Supplied text:
┌──

Thursday, July 21, 2011

Lurking is Not a Static State

Lurking and its role in communities has been on the forefront of my mind for the past few days. It has received a lot of attention in the past from the thought leaders in the realm of learning and the role of communities in personal as well as organizational learning. I have recently taken on enterprise community facilitation and was curious to see how people are interacting on our enterprise collaboration platform. The analytics told me that over 40% of the users are Active Users (a term Jive uses to describe all users who log in to consume content without necessarily interacting with the content in any manner). This is also proved by the fact that many of the groups on this platform have membership of ~300 but obviously not everyone is a Contributing User. They are lurking on the edge, consuming content.


Somehow, the word lurker has become associated with pejorative connotations of people taking from communities without giving back, of not contributing, of being selfish and feeding off the hard work of others. They are the free riders. However, is that truly the case? Would we consider silent participants in a meeting or at presentations lurkers? Not really. They showed up. I think what makes lurking seem dubious in an online environment is that we can't technically "reveal" our engagement. No one can see the engrossed look on my face when I read discussion threads in the Learning and Skills group. A lurker might very well be giving back by performing better at their jobs, by sharing insights with others in the context of their daily work by using the learning gleaned from lurking. This is especially true of communities in enterprises. Since the give back is asymmetric and happens in a different context, this goes unnoticed. Does that mean they should always continue to lurk? I don't quite think that happens. Some of the research material points to a cycle of participation that I have mentioned later.


I recalled some of the posts and articles I had read in the past about lurking as a behavior in online communities and what it indicated, and decided to dig through those again. At this point, I also "serendipitous-ly" stumbled upon a couple of conversations recently that touched upon lurking (this is why I love social media). 
The questions going through my mind were:
  1. Do people learn when lurking?
  2. Is it an indicator of the value of the content being generated on the platform?
  3. When does lurking change to participation?
  4. What can community facilitators do to turn lurkers into participants? 
  5. How is lurking different from non-participation? 
  6. Finally, are lurkers considered as community members?
After digging through the references and some old articles I had saved, these are some of the key points that emerged. 
Etienne Wenger, Nancy White and John D. Smith in Digital Habitats calls lurking "legitimate peripheral participation."
From a community of practice perspective, lurking is interpreted as “legitimate peripheral participation,” a crucial process by which communities offer learning opportunities to those on the periphery. Rather than a simple distinction between active and passive members, this perspective draws attention to the richness of the periphery and the learning enabled (or not) by it. (p. 9)

Etienne Wenger in the Communities of Practice: Learning, meaing and identity explains the five trajectories of participation behavior:

  • Legitimate peripheral participation, not fully participating (lurkers)

└──

Exercise requirements:
a: Rewrite the portion of the post on lurking that begins at the words "3. When does" and stops after "points that emerged.", changing "community facilitators" to "community managers".
b: Translate this sentence from the post on lurking into Spanish: "No one can see the engrossed look on my face when I read discussion threads in the Learning and Skills group."
c: For each statement, answer yes or no according to the post on lurking, and quote the words that decide it. (i) The analytics showed that over 40% of users are Active Users. (ii) The author regards silent participants in a meeting as lurkers. (iii) Digital Habitats calls lurking "legitimate peripheral participation."
None of the material placed after this point is needed.

Collected data:
┌──

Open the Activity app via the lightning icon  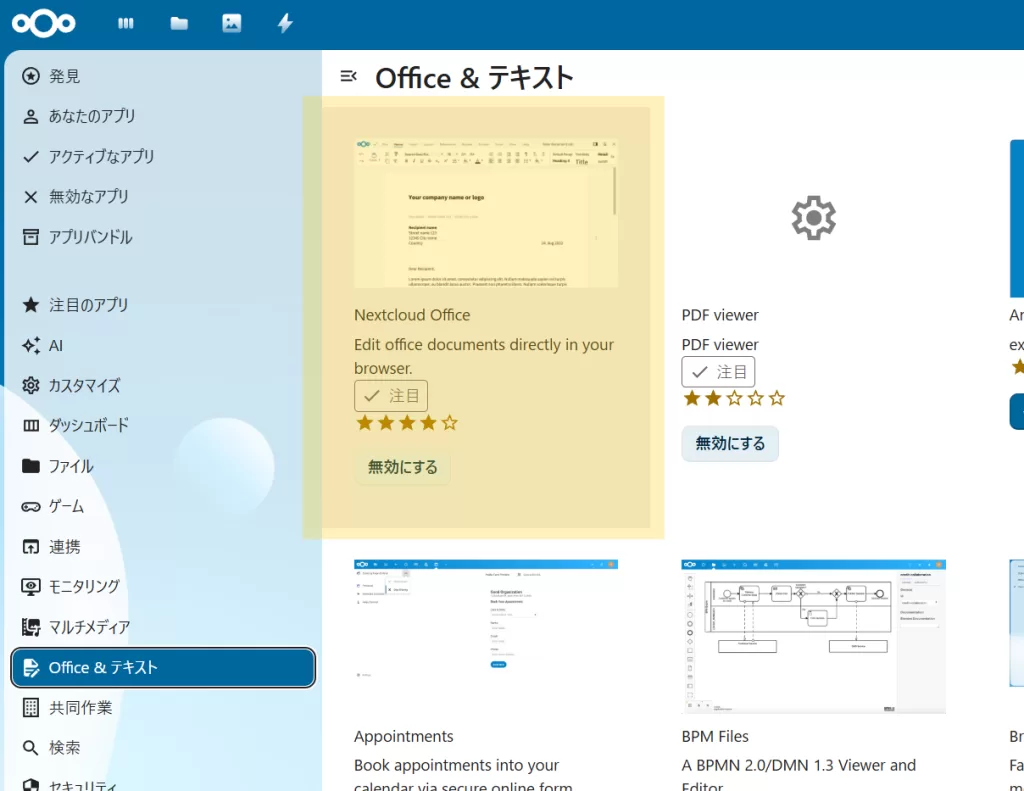tap(285, 22)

└──

Responses by task:
a:
3. When does lurking change to participation?
  4. What can community managers do to turn lurkers into participants? 
  5. How is lurking different from non-participation? 
  6. Finally, are lurkers considered as community members?
After digging through the references and some old articles I had saved, these are some of the key points that emerged.

b: Nadie puede ver la expresión absorta en mi cara cuando leo los hilos de discusión del grupo Learning and Skills.

c:
(i) Yes: "The analytics told me that over 40% of the users are Active Users"
(ii) No: "Would we consider silent participants in a meeting or at presentations lurkers? Not really."
(iii) Yes: "Etienne Wenger, Nancy White and John D. Smith in Digital Habitats calls lurking "legitimate peripheral participation.""